相关问题: sparse 3d matrix/array in Python?(创建一个自制的稀疏 ndarray 类,矫枉过正?)
r = np.array([ [[1, 0, 0, 0],
[1, 0, 0, 0],
[0, 0, 1, 0]],
[[0, 1, 0, 0],
[0, 0, 0, 1],
[0, 0, 2, 0]],
[[0, 1, 0, 0],
[0, 0, 0, 0],
[0, 0, 0, 0]],
[[0, 0, 0, 1],
[0, 0, 0, 0],
[0, 0, 0, 0]]], dtype=int)
np.sum(r,axis=0)
Out[35]:
array([[1, 2, 0, 1],
[1, 0, 0, 1],
[0, 0, 3, 0]])
编辑
在下面 hpaulj 的回答之后,我做了更多的计时测试,见下文。似乎重塑对总和没有多大好处,而将它们转换为 csr_matrix 并返回 numpy 会杀死性能。我仍在考虑直接使用索引(下面称为rand_persons、rand_articles 和rand_days,因为在我最初的问题中,我也使用这些索引制作了大 ndarray。
from timeit import timeit
from scipy.sparse import csr_matrix
import numpy as np
def create_test_data():
'''
dtype = int64
1% nonzero, 1000x1000x100: 1.3 s,
1% nonzero, 10000x1000x100: 13.3 s
0.1% nonzero, 10000x1000x100: 2.7 s
1ppm nonzero, 10000x1000x100: 0.007 s
'''
global purchases
N_persons = 10000
N_articles = 1000
N_days = 100
purchases = np.zeros(shape=(N_days, N_persons, N_articles), dtype=int)

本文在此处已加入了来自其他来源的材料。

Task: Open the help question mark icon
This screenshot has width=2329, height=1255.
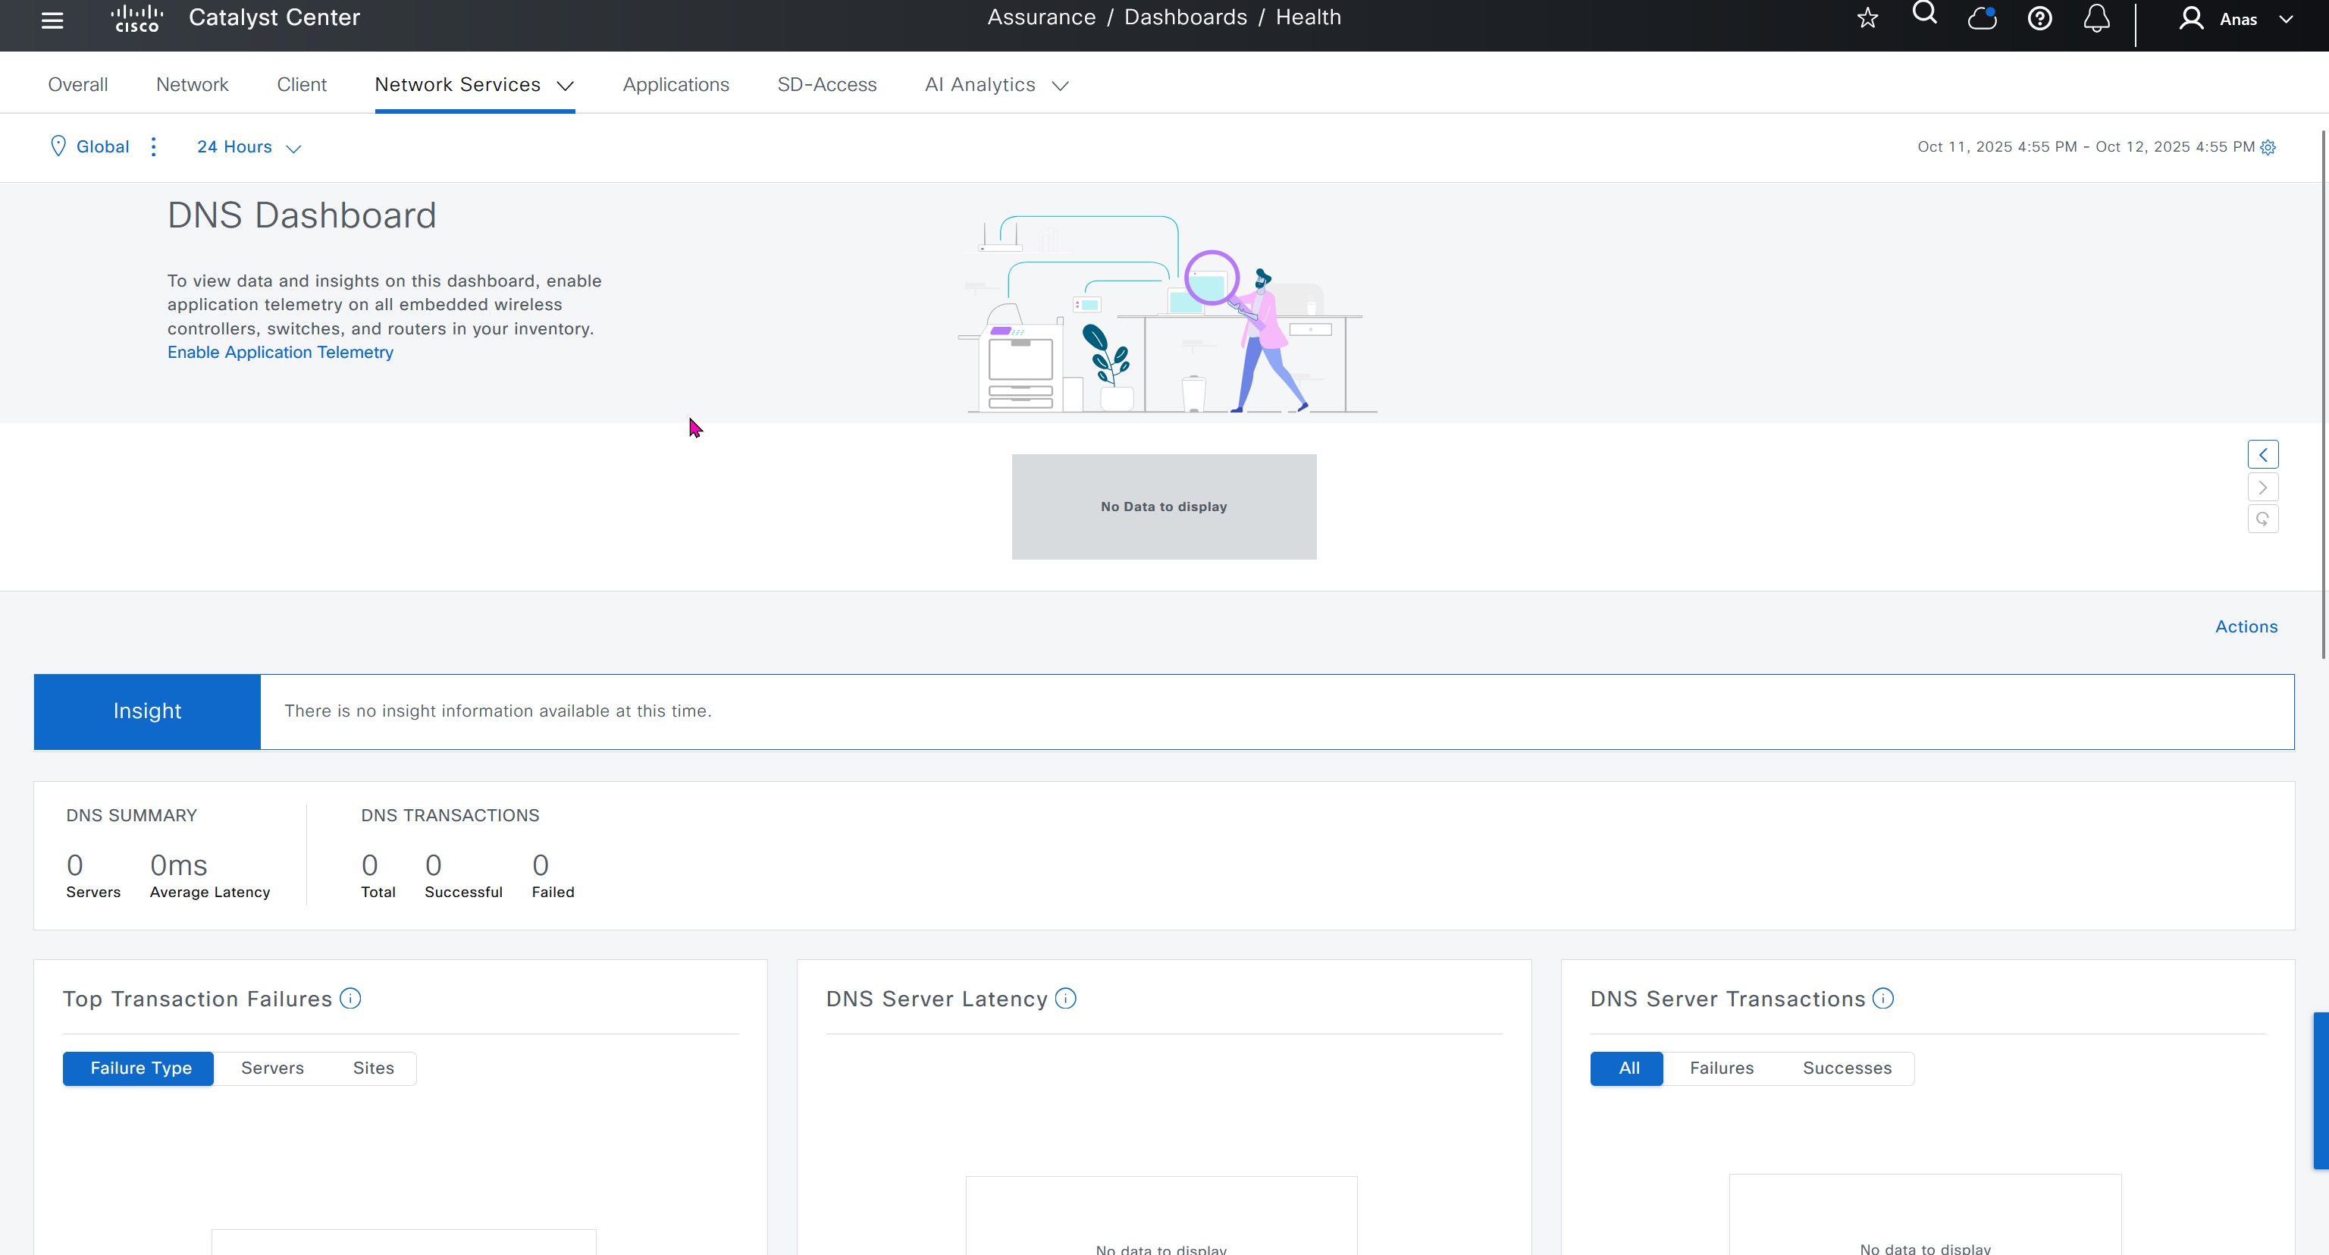Action: [x=2040, y=18]
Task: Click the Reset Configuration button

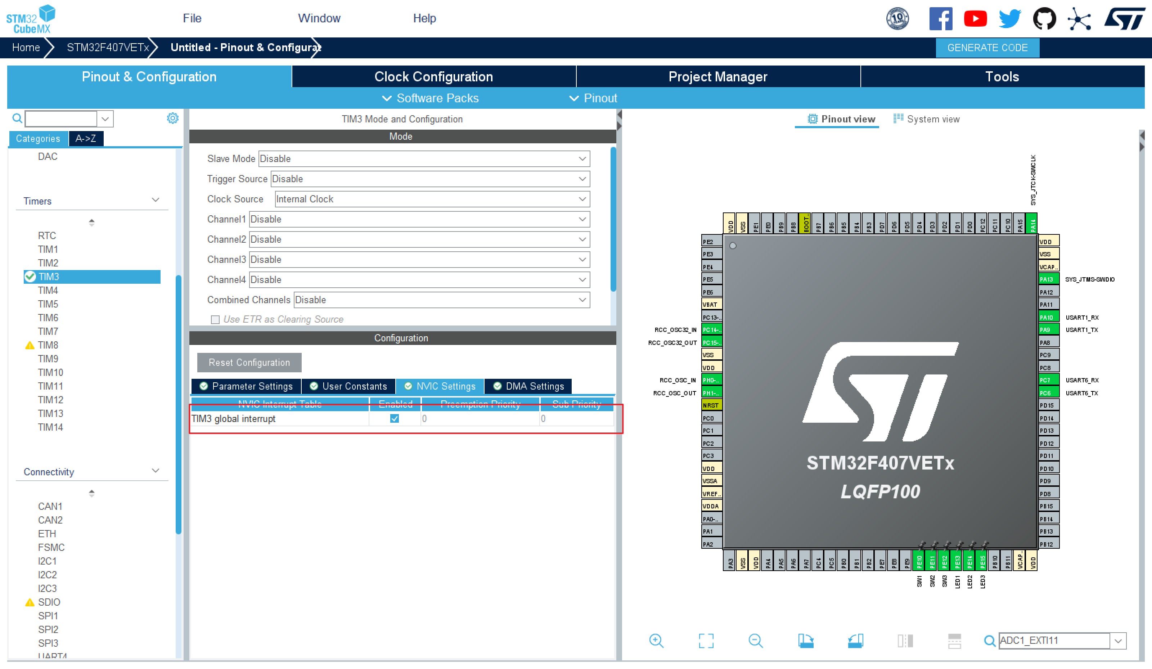Action: [x=249, y=363]
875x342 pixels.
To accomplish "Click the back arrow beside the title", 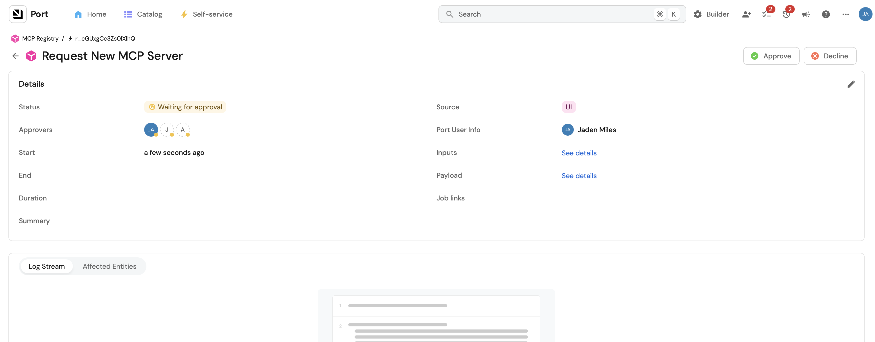I will [x=15, y=56].
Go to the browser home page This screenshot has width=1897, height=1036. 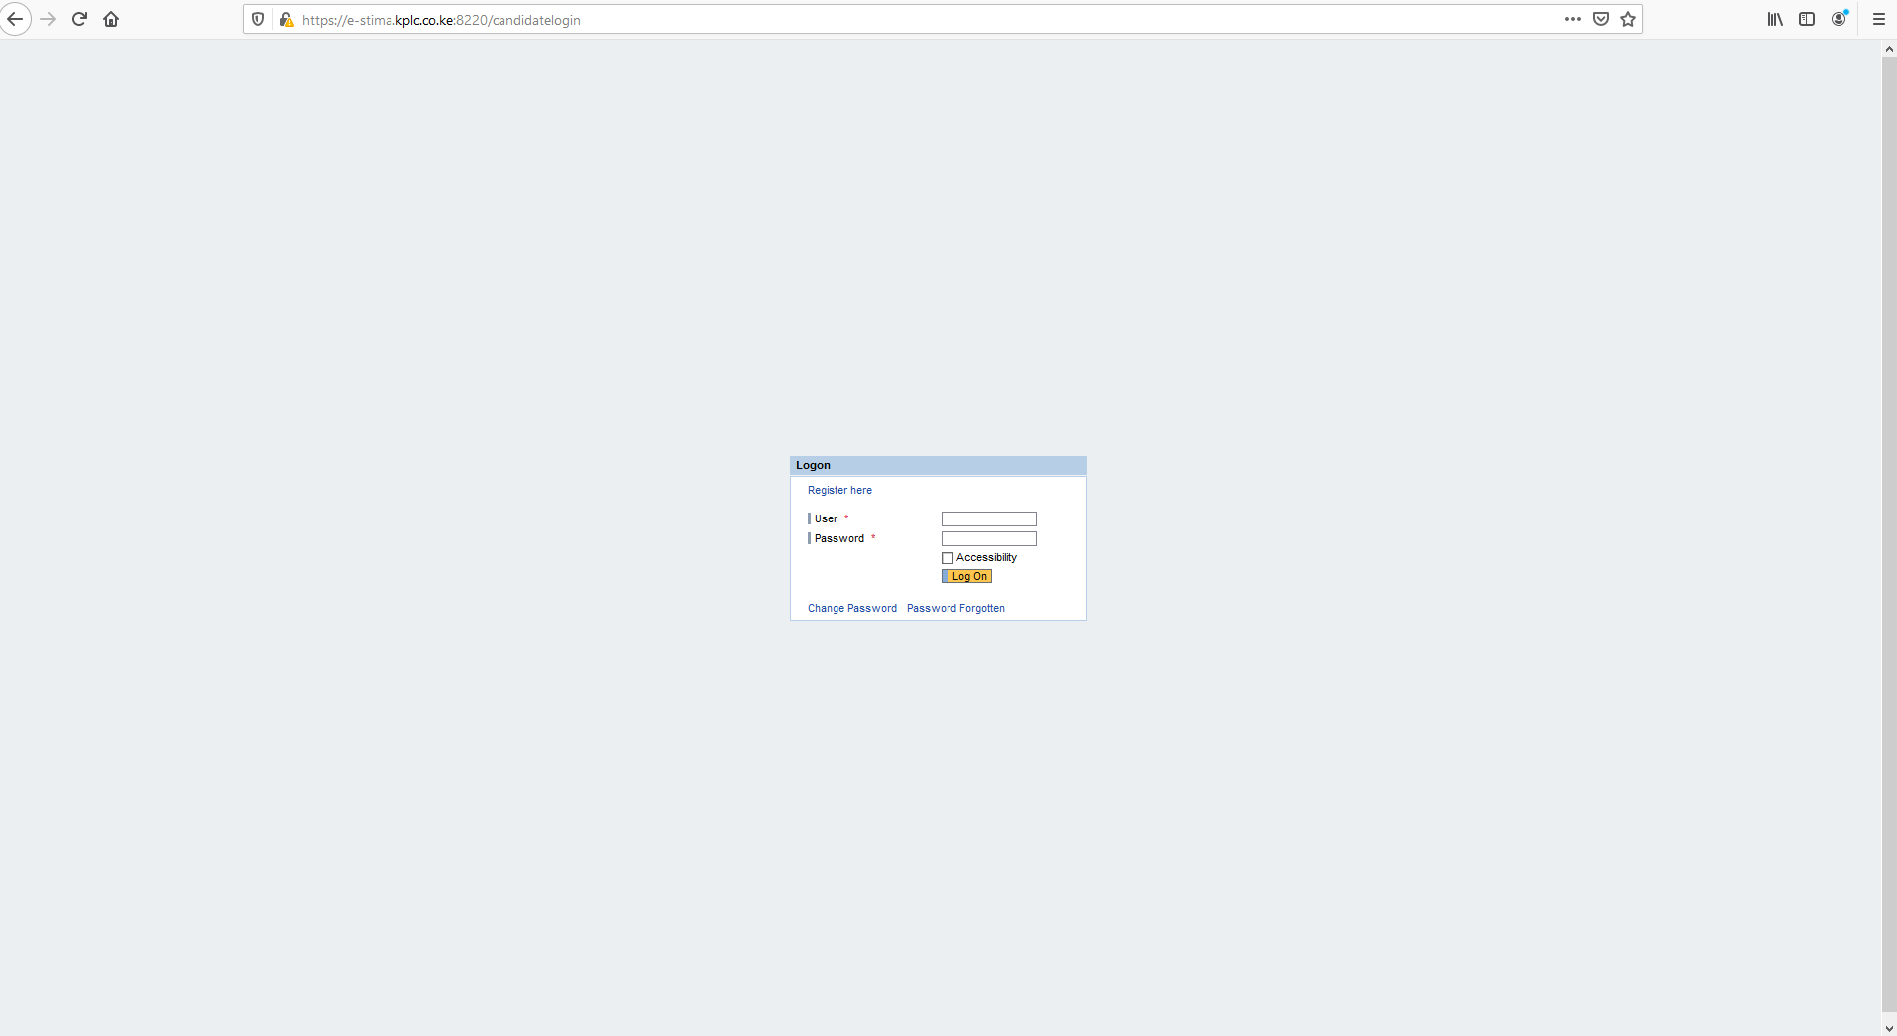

N_elements = N_persons * N_articles * N_days
rand_persons = np.random.choice(a=range(N_persons), size=N_elements / 1e6, replace=True)
rand_articles = np.random.choice(a=range(N_articles), size=N_elements / 1e6, replace=True)
rand_days = np.random.choice(a=range(N_days), size=N_elements / 1e6, replace=True)
for (i, j, k) in zip(rand_persons, rand_articles, rand_days):
purchases[k, i, j] += 1
def sum_over_first_dim_A():
'''
0.1% nonzero, 10000x1000x99: 1.57s (average over 10)
1ppm nonzero, 10000x1000x99: 1.70s (average over 10)
'''
global purchases
d = purchases[:99, :, :]
np.sum(d, axis=0)
def sum_over_first_dim_B():
'''
0.1% nonzero, 10000x1000x99: 1.55s (average over 10)
1ppm nonzero, 10000x1000x99: 1.37s (average over 10)
'''
global purchases
d = purchases[:99, :, :]
(N_days, N_persons, N_articles) = d.shape
d.reshape(N_days, -1).sum(0).reshape(N_persons, N_articles)
def sum_over_first_dim_C():
'''
0.1% nonzero, 10000x1000x99: 7.54s (average over 10)
1ppm nonzero, 10000x1000x99: 7.44s (average over 10)
'''
global purchases
d = purchases[:99, :, :]
(N_days, N_persons, N_articles) = d.shape
r = csr_matrix(d.reshape(N_days, -1))
t = r.sum(axis=0)
np.reshape(t, newshape=(N_persons, N_articles))
if __name__ == '__main__':
print (timeit(create_test_data, number=10))
print (timeit(sum_over_first_dim_A, number=10))
print (timeit(sum_over_first_dim_B, number=10))
print (timeit(sum_over_first_dim_C, number=10))
编辑 2
我现在找到了一种更快的求和方法:我用稀疏矩阵创建了一个 numpy 数组。但是,这些矩阵的初始创建还有一段时间。我现在用一个循环来做这个。有没有办法加快速度?
def create_test_data():
[ ... ]
'''
0.1% nonzero, 10000x1000x100: 2.1 s
1ppm nonzero, 10000x1000x100: 0.45 s
'''
global sp_purchases
sp_purchases = np.empty(N_days, dtype=lil_matrix)
for i in range(N_days):
sp_purchases[i] = lil_matrix((N_persons, N_articles))
for (i, j, k) in zip(rand_persons, rand_articles, rand_days):
sp_purchases[k][i, j] += 1
def sum_over_first_dim_D():
'''
0.1% nonzero, 10000x1000x99: 0.47s (average over 10)
1ppm nonzero, 10000x1000x99: 0.41s (average over 10)
'''
global sp_purchases
d = sp_purchases[:99]
np.sum(d)
【问题讨论】:
-
Numpy masked arrays 可能会有所帮助,尽管它们不是存储稀疏矩阵的有效方法,因此取决于数组的大小和稀疏程度,它可能没有用。数据的起始格式是什么?如果它已经在 ndarray 中,那么我认为将其转换为稀疏格式并求和可能不会快得多。
-
原始的起始数据结构是三个 (i,j,k) 索引数组和一个等长的值数组。我从中制作了一个 numpy ndarray,速度很快,因为它是稀疏的(1,000,000 个元素中的约 1 个非零)。
标签: python arrays numpy multidimensional-array sparse-matrix